## Action item:
Your output should repeat each record below with no differences.

Entries taken from a collection:

⟨

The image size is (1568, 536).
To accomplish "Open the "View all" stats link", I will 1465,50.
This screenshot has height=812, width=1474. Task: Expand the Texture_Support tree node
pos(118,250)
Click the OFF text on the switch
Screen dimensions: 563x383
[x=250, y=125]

⟩

## Exercise solution:
The image size is (1568, 536).
To accomplish "Open the "View all" stats link", I will 1465,50.
This screenshot has height=812, width=1474. Task: Expand the Texture_Support tree node
pos(118,250)
Click the OFF text on the switch
Screen dimensions: 563x383
[x=250, y=125]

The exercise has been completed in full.